Once standard, minimum sanctions for legal and natural persons are established, Phase 2 evaluations will be useful in determining whether signatory countries have enacted provisions that are truly functionally equivalent. However, without standard, minimum sanctions, signatory countries will invariably punish similar offenses with materially different sanctions, thwarting the Convention’s functional equivalence cornerstone.

Conclusion

Bribery is an expensive and injurious problem that properly demands comprehensive, worldwide attention. While a number of or[*PG111]ganizations have attempted to combat this problem, the OECD’s Convention on Combating Bribery of Foreign Public Officials in International Business Transactions is the most comprehensive attempt to curb the effects of international bribery.

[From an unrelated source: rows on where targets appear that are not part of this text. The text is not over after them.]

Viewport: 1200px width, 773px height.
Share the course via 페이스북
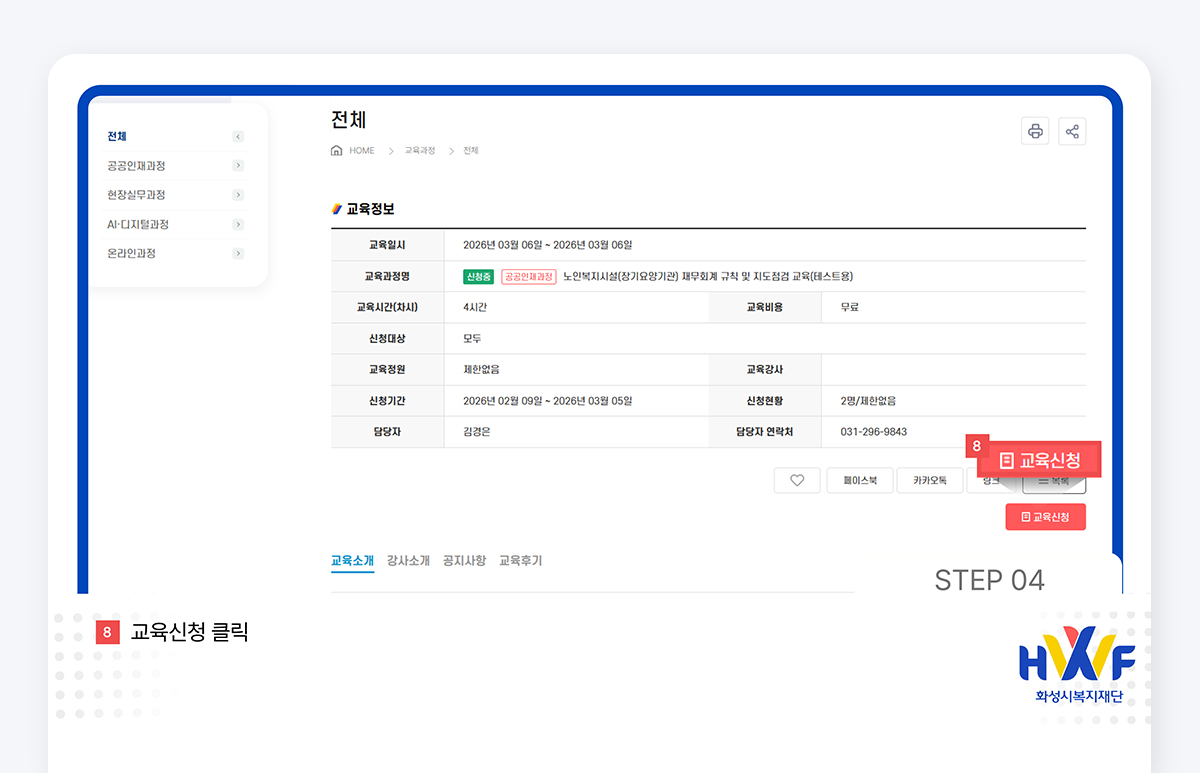click(859, 480)
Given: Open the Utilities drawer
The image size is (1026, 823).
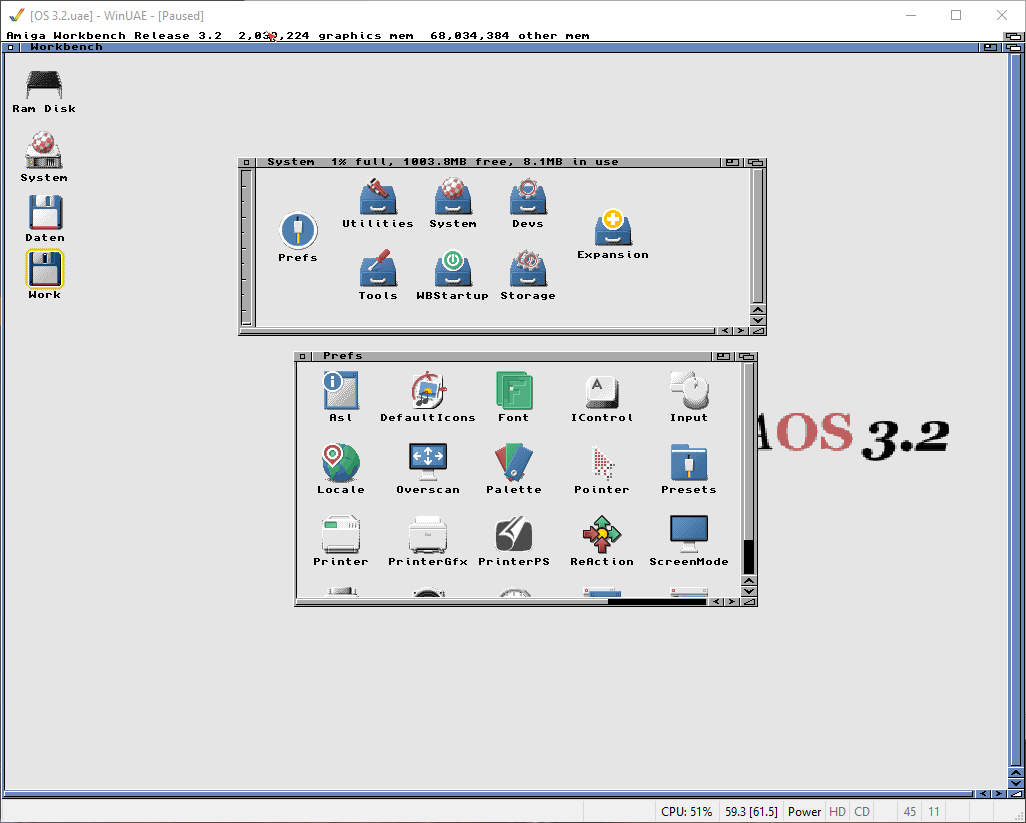Looking at the screenshot, I should click(378, 198).
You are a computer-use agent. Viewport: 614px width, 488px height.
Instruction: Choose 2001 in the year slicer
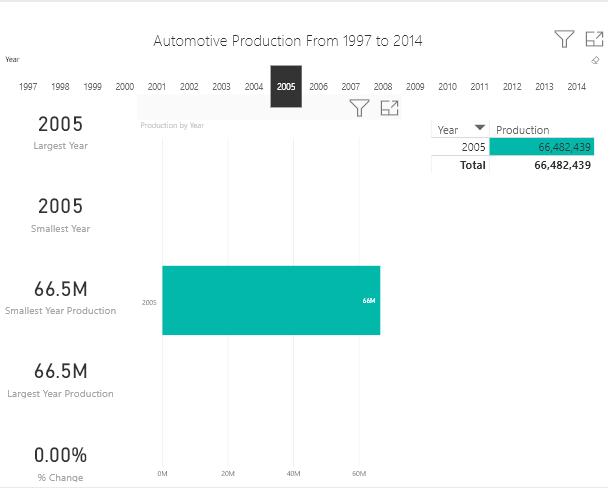point(157,87)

Though the current Convention is a strong first step toward achieving functional equivalence between the measures adopted by the Convention’s signatory countries, more precise standards should be adopted for the statute of limitations and sanction requirements in order to ensure the uniform implementation of the Convention. The Convention’s signatory parties should: adopt a minimum five-year statute of limitations requirement, adopt a five-year maximum term of imprisonment for natural persons convicted of bribery, and impose a fine of not less than $175,000 USD for individuals convicted of bribery. These amendments to the Convention will aid the consistent application of the Convention’s principles and promote functional equivalency between the measures enacted by signatory countries, without requiring perfect uniformity or fundamental changes in parties’ legal systems.